§ **WHAT NEEDS TO BE DONE**: Return, unaltered, every line from the beginning of the material below up to and including the one with "Hviezdy na Instagrame #281: Lady".

§ **PROVIDED DATA**:
┌──

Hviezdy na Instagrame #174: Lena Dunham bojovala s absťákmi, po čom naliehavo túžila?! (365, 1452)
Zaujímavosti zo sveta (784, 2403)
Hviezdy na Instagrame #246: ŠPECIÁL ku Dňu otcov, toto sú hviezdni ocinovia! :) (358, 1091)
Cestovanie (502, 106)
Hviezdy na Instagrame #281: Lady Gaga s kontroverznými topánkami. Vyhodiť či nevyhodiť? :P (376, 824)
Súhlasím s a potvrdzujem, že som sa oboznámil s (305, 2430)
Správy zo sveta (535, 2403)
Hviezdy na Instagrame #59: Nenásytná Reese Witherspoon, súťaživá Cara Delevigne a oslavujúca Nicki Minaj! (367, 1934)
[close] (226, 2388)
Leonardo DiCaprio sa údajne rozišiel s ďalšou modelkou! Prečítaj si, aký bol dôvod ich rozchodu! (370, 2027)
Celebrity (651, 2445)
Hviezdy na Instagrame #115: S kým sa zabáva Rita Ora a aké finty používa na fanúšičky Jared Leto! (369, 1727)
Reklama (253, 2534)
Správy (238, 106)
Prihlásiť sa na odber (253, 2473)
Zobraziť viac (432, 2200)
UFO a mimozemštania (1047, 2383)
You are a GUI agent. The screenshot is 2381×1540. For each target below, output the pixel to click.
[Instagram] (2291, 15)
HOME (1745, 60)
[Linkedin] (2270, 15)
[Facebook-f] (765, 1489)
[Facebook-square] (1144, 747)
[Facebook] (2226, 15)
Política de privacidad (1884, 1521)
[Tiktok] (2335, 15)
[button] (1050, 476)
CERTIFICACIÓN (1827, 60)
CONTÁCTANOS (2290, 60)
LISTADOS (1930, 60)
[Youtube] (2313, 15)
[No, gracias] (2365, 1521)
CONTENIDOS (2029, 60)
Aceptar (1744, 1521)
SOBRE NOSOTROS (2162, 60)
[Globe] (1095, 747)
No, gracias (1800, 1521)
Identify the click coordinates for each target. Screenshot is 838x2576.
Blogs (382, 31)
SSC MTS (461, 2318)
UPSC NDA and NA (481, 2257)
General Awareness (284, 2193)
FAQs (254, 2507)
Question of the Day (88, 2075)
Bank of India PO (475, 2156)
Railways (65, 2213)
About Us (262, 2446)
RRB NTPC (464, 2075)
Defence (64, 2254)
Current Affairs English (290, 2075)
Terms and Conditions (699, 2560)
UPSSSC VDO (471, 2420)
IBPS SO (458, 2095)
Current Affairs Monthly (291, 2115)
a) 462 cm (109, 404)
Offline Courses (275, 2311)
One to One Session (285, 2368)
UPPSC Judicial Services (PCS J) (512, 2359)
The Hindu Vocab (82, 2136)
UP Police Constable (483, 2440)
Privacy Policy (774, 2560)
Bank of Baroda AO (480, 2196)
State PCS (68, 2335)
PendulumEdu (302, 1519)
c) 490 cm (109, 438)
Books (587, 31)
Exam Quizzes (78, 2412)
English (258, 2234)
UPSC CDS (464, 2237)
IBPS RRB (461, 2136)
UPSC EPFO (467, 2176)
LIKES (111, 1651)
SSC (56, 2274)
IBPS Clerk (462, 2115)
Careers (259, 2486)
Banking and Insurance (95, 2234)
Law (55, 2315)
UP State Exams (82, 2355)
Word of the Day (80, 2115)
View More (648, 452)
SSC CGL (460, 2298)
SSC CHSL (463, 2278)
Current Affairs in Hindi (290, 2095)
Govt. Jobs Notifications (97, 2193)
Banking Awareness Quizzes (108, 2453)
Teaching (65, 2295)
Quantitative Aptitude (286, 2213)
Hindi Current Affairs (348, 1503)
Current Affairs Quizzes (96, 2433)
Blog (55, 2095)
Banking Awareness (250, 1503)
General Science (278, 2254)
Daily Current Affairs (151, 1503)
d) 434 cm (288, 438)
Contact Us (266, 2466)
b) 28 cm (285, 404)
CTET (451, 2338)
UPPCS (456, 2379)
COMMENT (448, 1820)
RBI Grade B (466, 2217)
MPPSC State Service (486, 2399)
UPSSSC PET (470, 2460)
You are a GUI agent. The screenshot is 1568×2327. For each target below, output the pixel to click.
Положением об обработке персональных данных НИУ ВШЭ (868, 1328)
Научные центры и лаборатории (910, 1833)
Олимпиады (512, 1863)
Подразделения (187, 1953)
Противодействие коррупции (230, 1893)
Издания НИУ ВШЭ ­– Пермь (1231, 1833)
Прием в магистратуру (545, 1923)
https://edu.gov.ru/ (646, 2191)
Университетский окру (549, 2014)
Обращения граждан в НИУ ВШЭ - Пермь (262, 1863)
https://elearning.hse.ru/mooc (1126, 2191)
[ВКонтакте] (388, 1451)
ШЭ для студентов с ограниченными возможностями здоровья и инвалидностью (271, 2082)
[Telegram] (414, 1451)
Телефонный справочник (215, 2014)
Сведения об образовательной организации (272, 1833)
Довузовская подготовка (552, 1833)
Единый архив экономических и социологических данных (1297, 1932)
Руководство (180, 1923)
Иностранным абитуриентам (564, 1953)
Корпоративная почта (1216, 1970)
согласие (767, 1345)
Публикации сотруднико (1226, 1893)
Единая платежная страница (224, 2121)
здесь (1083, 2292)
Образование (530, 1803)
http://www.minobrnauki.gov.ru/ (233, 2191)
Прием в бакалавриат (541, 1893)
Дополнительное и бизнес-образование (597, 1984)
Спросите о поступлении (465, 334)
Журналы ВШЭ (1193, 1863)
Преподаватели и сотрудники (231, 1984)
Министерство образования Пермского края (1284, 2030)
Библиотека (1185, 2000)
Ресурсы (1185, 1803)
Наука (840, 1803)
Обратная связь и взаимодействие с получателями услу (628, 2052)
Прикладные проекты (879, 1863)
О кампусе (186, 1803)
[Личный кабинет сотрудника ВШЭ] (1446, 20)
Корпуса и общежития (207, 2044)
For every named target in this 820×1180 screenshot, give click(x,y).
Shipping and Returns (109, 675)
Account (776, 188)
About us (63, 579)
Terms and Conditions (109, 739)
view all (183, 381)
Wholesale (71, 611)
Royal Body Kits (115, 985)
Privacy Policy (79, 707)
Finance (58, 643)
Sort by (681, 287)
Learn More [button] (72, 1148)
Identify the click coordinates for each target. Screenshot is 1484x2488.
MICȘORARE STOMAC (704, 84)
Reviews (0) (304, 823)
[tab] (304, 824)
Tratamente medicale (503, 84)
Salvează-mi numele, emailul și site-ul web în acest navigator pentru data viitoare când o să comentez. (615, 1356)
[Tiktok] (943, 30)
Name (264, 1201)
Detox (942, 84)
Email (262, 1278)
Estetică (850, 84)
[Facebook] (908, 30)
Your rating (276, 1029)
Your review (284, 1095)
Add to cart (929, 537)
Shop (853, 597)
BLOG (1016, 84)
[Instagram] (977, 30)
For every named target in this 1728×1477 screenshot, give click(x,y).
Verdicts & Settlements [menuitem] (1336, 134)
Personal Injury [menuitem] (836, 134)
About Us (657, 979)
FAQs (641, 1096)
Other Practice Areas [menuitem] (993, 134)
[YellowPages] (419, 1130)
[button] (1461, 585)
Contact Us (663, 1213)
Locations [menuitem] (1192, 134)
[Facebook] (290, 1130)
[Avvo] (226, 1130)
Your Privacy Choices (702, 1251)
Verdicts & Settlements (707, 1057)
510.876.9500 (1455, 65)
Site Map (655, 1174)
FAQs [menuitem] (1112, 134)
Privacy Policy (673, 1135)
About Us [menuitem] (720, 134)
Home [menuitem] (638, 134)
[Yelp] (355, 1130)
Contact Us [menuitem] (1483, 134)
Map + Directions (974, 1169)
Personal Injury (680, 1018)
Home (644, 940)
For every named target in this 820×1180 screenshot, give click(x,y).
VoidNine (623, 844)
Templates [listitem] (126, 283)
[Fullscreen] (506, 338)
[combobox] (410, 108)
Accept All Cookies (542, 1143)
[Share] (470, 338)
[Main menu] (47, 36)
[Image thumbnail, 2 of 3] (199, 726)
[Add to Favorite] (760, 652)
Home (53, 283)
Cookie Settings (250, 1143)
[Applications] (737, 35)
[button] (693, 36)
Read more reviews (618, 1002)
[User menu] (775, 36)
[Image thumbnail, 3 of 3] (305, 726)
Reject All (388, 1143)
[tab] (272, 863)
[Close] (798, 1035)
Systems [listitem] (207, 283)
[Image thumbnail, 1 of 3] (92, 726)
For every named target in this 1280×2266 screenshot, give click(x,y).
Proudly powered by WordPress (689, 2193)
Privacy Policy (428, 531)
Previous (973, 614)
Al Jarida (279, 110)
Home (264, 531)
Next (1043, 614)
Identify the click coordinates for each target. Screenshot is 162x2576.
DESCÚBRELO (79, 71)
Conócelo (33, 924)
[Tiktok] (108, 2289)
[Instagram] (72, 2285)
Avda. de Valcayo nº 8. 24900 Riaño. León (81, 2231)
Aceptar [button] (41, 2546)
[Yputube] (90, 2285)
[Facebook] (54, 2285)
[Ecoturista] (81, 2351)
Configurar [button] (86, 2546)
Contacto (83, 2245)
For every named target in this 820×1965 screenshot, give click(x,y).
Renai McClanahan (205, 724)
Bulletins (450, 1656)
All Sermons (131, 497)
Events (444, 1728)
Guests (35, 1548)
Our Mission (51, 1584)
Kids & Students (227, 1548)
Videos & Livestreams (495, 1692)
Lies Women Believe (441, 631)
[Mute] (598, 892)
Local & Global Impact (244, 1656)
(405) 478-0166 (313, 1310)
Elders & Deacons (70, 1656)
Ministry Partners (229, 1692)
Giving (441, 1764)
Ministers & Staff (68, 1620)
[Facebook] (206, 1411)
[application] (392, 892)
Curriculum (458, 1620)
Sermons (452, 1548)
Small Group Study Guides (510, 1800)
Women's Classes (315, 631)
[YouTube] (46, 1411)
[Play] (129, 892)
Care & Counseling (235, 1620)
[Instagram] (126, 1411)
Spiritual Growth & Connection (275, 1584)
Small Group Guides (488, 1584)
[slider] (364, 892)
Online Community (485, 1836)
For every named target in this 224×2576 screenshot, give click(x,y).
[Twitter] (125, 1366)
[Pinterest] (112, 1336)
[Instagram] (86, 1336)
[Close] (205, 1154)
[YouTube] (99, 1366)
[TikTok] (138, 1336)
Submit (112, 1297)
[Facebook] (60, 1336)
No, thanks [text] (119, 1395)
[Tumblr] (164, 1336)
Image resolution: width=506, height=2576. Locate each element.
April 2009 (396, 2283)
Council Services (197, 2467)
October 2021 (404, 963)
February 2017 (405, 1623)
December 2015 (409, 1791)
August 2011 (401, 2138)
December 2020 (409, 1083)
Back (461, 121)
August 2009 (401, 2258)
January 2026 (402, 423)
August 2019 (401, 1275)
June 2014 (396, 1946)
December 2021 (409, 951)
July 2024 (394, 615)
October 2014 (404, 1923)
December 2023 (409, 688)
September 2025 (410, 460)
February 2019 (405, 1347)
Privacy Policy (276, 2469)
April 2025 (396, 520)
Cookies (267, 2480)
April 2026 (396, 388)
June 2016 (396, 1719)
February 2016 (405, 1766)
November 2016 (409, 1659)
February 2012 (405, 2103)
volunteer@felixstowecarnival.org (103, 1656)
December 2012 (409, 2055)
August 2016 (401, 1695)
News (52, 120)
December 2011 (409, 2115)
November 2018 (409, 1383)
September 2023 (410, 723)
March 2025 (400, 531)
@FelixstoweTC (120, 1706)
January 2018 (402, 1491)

└──

§ **RESULT OF THIS TASK**:
Hviezdy na Instagrame #174: Lena Dunham bojovala s absťákmi, po čom naliehavo túžila?! (365, 1452)
Zaujímavosti zo sveta (784, 2403)
Hviezdy na Instagrame #246: ŠPECIÁL ku Dňu otcov, toto sú hviezdni ocinovia! :) (358, 1091)
Cestovanie (502, 106)
Hviezdy na Instagrame #281: Lady Gaga s kontroverznými topánkami. Vyhodiť či nevyhodiť? :P (376, 824)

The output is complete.